Whole Wheat Blueberry Muffins
From: Claude, Quebec, Quebec, Canada
Comments: It is possible to replace blueberries with any desired berries.
Servings: 20 muffins
IngredientsPreparation
  • 2 cups [500 mL] plain or better, blueberry yogurt
  • 2 teaspoons [10 mL] baking soda
  • 1 tp 1 1/2 cups [250 to 375 mL] brown sugar
  • 2 eggs
  • 1 cup [250 mL] vegetable, canola or olive oil
  • 2 teaspoons [10 mL] vanilla
  • 2 cups [500 mL] whole wheat flour
  • 2 cups [500 mL] whole wheat cereals
  • 4 teaspoons [20 mL] baking powder
  • 1/2 teaspoon [2.5 mL] salt
  • A little wheatgerm [optional]
  • 1 to 2 cups [250 to 500 mL] fresh blueberries
  • Preheat oven to 350°F [180°C].
  • Into a small bowl, mix together yogurt and baking soda.

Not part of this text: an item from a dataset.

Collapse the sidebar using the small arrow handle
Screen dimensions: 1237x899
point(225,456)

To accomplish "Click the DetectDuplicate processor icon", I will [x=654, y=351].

  • Leave to rest for 5 minutes.
  • Into a large bowl, beat together brown sugar, eggs, vegetable, canola or olive oil, and vanilla.
  • Into a medium-size bowl, mix together whole wheat flour, whole wheat cereals, baking powder and salt.
  • If desired, mix in a little wheatgerm; then mix in blueberries.
  • Evenly spoon dough into 20 buttered floured muffin tins.
  • Bake into preheated, for 20 to 25 minutes.